A delicate-featured boy of eight appeared at the gate and said no one was at home. Qasim told him to have a second look. After some minutes he reappeared. The sun had sunk and we were beginning to feel cold. The boy looked at us with his dark, steady eyes and said, "No. There is no one here."

Qasim snapped, "Don't lie, boy. You have been told to say this. I know there are people inside. Look again." Another child appeared. He was slightly smaller, with spiky black hair, and was wearing a faded red
shalwar kemis.

"Tell them I am a
meman
[guest],
mosafer
[traveler]," continued Qasim. "Muslims cannot refuse hospitality. We're from the government. We have a right to enter."

The first boy stared at Qasim and then at me and said, "No. There is no one here."

There was a pause and suddenly Abdul Haq grabbed the boy by the collar and began to push him through the medieval arch toward the courtyard.

Qasim shouted, "Stop, don't go in there. This was an al-Qaeda place. You'll both be shot."

Abdul Haq bent down, looked into the boy's eyes, and pushed him roughly away. The boy stumbled backward but did not fall. "Tell them now that we are going to come in," said Abdul Haq.

"There is no one here," the boy repeated.

Abdul Haq looked at the other two men and then turned and walked with them back across the moat bridge. I followed. When we reached the end of the bridge, Abdul Haq nodded at Aziz, spun, dropped to one knee, and brought his rifle to his shoulder, aiming at the boys. Aziz did the same.

The first boy leaped behind the door. The other stood motionless in the archway and began to cry, waiting for the shot.

I paused and then stepped toward Abdul Haq. He glanced at me and I laid my hand over the rifle sight, smiled, and said, "No." The first boy ran out, grabbed his friend, and pushed him behind the door. There was a pause. I dropped my hand. Abdul Haq laughed and we walked off toward the village. I fell back. I did not want to walk alongside these men.

On the outskirts of the village they found a man squatting behind a wall, possibly hiding from them. He stood up and bowed and seized the hands of Abdul Haq and Qasim, ignoring me. Qasim went through the elaborate chain of greetings and then asked where we could stay.

--- Extracted material ---

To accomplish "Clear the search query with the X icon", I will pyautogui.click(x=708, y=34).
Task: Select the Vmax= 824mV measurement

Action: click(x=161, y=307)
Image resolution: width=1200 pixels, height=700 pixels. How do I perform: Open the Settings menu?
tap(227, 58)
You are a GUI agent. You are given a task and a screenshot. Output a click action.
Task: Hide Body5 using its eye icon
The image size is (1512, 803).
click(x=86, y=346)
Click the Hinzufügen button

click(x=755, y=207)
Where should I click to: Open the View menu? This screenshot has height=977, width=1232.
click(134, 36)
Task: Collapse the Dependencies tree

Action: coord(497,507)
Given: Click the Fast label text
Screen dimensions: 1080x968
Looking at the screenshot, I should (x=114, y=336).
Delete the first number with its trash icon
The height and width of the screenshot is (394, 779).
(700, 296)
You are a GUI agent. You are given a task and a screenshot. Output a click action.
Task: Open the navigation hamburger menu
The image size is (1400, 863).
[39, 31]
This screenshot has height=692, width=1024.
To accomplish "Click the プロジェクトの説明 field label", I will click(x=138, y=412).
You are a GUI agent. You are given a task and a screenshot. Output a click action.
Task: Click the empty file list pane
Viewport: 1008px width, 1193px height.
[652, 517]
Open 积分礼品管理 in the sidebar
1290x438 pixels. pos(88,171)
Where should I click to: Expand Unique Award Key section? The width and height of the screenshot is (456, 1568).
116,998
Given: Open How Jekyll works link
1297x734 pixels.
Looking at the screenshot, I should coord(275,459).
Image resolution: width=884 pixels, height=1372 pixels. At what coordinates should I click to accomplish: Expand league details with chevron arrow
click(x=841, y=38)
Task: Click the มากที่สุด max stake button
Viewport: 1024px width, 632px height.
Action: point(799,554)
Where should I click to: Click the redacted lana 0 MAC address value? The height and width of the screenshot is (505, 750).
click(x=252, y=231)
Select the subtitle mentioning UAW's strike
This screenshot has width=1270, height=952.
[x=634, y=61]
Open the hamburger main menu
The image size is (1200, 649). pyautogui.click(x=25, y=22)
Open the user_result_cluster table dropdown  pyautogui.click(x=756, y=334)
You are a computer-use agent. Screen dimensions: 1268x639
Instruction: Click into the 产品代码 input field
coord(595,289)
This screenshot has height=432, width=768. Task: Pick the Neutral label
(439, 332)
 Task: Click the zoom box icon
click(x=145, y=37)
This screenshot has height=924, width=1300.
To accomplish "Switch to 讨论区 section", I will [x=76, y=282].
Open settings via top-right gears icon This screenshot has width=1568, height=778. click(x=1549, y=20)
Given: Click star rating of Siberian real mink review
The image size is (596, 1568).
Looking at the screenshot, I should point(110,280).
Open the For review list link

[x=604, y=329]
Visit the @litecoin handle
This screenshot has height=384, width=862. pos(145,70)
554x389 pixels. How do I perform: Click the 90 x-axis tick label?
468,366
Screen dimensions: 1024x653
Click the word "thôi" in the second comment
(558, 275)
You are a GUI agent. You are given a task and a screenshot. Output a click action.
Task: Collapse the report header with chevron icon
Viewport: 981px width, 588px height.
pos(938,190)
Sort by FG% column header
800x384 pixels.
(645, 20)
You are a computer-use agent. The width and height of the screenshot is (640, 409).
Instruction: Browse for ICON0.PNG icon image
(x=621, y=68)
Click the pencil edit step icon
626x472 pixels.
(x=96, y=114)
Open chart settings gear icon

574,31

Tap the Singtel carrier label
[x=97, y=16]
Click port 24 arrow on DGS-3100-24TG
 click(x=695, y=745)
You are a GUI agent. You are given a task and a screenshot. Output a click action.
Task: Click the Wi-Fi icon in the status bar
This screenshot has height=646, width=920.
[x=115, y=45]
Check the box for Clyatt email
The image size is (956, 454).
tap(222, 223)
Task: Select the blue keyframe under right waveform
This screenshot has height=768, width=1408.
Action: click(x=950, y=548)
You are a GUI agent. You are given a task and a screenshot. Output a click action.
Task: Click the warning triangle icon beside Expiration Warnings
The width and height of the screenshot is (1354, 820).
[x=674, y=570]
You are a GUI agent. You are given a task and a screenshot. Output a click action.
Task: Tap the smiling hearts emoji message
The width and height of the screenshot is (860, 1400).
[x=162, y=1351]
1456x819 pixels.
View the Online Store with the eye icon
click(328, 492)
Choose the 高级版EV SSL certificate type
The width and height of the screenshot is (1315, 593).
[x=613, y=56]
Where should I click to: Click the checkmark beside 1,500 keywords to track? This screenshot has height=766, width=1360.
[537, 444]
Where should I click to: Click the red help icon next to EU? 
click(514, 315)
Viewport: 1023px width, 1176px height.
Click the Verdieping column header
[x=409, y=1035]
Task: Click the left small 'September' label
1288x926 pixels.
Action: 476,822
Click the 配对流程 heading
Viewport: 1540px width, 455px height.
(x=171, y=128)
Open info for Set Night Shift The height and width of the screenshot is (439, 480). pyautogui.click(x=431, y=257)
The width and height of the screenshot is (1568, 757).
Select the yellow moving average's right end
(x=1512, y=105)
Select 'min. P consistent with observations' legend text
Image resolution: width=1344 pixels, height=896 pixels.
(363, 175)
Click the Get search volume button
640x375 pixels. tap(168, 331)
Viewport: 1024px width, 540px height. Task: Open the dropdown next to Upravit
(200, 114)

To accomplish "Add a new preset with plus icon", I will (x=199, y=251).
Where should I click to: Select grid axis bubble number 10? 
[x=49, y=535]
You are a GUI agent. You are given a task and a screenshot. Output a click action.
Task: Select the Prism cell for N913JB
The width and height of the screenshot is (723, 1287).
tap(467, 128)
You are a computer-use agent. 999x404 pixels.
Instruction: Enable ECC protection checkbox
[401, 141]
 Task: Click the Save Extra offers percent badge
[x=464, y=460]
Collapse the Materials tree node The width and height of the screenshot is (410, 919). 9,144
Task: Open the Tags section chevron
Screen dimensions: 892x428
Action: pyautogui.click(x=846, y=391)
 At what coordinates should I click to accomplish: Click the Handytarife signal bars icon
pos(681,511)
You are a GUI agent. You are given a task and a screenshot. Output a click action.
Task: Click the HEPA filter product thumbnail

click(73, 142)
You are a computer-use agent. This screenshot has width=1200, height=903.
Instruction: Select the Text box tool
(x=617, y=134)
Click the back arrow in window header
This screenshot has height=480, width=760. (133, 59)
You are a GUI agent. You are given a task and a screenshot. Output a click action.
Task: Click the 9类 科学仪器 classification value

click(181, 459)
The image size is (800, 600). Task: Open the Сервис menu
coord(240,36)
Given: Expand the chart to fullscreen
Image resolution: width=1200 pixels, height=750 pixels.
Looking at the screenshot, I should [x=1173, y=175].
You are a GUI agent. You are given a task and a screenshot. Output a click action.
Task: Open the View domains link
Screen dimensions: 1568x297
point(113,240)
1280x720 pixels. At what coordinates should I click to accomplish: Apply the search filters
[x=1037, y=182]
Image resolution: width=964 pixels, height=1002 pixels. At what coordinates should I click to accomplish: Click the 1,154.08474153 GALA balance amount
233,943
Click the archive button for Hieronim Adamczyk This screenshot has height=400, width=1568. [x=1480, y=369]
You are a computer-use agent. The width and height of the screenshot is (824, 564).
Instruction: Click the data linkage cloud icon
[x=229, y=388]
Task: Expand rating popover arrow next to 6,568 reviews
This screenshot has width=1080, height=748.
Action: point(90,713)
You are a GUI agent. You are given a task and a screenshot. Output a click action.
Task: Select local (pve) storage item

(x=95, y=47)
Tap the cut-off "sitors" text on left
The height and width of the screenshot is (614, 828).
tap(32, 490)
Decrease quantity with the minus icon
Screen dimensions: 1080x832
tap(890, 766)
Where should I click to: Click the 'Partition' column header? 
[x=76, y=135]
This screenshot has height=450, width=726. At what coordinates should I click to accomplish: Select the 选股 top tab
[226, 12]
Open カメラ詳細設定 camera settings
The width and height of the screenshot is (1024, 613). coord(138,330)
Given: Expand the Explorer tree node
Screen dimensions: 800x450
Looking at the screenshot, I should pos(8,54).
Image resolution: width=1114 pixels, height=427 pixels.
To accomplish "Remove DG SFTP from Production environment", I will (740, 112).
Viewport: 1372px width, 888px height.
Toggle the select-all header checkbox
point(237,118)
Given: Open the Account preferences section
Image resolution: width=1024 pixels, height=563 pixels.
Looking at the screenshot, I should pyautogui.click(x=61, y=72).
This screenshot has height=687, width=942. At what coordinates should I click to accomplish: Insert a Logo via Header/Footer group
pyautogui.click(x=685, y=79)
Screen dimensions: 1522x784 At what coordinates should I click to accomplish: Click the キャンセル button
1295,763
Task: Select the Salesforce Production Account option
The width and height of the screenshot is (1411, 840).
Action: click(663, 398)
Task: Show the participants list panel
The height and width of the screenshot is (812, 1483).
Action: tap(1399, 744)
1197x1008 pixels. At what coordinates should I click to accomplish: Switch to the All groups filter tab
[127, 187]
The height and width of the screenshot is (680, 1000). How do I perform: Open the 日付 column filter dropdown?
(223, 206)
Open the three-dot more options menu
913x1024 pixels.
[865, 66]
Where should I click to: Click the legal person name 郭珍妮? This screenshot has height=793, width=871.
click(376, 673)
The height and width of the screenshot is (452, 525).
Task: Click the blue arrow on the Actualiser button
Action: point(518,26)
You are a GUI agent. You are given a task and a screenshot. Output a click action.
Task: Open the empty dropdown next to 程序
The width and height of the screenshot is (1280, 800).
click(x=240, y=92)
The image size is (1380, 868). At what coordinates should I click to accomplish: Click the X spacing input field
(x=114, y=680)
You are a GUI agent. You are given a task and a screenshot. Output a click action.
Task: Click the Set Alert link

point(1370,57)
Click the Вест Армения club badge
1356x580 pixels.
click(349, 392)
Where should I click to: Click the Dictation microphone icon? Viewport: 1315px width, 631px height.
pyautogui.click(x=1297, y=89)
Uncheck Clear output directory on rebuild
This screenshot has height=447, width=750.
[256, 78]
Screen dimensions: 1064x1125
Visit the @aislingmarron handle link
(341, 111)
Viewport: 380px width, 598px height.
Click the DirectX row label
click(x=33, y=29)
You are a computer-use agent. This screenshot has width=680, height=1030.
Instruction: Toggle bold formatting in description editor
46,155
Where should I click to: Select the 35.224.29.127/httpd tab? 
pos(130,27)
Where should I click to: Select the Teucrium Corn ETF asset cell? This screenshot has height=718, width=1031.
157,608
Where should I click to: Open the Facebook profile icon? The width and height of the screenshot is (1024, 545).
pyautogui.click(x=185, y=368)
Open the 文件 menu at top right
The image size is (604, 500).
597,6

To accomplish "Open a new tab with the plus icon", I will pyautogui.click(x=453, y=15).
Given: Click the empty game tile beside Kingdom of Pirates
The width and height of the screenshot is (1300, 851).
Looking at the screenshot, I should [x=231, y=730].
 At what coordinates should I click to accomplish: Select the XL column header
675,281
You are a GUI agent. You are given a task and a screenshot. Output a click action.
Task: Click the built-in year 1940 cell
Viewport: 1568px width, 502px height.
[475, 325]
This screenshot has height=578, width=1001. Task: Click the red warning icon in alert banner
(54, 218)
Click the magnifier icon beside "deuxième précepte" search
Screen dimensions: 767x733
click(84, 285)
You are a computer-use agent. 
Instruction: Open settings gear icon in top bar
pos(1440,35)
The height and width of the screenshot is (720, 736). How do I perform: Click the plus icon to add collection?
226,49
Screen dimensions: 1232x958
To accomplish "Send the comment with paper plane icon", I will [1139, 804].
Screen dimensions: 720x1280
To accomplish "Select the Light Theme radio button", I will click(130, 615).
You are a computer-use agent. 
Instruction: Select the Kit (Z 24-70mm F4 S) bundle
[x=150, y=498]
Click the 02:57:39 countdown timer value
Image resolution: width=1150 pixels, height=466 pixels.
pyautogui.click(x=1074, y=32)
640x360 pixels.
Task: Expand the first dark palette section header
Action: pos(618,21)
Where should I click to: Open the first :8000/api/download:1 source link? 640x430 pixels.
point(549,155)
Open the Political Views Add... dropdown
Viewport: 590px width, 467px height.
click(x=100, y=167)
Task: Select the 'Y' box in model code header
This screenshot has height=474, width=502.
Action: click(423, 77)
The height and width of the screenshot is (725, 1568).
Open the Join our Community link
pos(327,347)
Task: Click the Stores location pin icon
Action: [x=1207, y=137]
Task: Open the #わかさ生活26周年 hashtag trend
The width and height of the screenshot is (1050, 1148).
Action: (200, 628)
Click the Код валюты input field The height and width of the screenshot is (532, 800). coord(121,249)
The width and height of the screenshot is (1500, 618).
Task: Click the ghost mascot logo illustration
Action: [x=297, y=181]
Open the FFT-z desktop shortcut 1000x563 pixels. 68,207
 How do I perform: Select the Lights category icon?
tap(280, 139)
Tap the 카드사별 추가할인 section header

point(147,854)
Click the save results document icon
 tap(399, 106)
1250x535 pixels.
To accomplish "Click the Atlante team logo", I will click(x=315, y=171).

--- Assigned task ---
Copy out the full passage above about the boys at the gate, word for word.

--- Solution for this exercise ---
A delicate-featured boy of eight appeared at the gate and said no one was at home. Qasim told him to have a second look. After some minutes he reappeared. The sun had sunk and we were beginning to feel cold. The boy looked at us with his dark, steady eyes and said, "No. There is no one here."

Qasim snapped, "Don't lie, boy. You have been told to say this. I know there are people inside. Look again." Another child appeared. He was slightly smaller, with spiky black hair, and was wearing a faded red
shalwar kemis.

"Tell them I am a
meman
[guest],
mosafer
[traveler]," continued Qasim. "Muslims cannot refuse hospitality. We're from the government. We have a right to enter."

The first boy stared at Qasim and then at me and said, "No. There is no one here."

There was a pause and suddenly Abdul Haq grabbed the boy by the collar and began to push him through the medieval arch toward the courtyard.

Qasim shouted, "Stop, don't go in there. This was an al-Qaeda place. You'll both be shot."

Abdul Haq bent down, looked into the boy's eyes, and pushed him roughly away. The boy stumbled backward but did not fall. "Tell them now that we are going to come in," said Abdul Haq.

"There is no one here," the boy repeated.

Abdul Haq looked at the other two men and then turned and walked with them back across the moat bridge. I followed. When we reached the end of the bridge, Abdul Haq nodded at Aziz, spun, dropped to one knee, and brought his rifle to his shoulder, aiming at the boys. Aziz did the same.

The first boy leaped behind the door. The other stood motionless in the archway and began to cry, waiting for the shot.

I paused and then stepped toward Abdul Haq. He glanced at me and I laid my hand over the rifle sight, smiled, and said, "No." The first boy ran out, grabbed his friend, and pushed him behind the door. There was a pause. I dropped my hand. Abdul Haq laughed and we walked off toward the village. I fell back. I did not want to walk alongside these men.

On the outskirts of the village they found a man squatting behind a wall, possibly hiding from them. He stood up and bowed and seized the hands of Abdul Haq and Qasim, ignoring me. Qasim went through the elaborate chain of greetings and then asked where we could stay.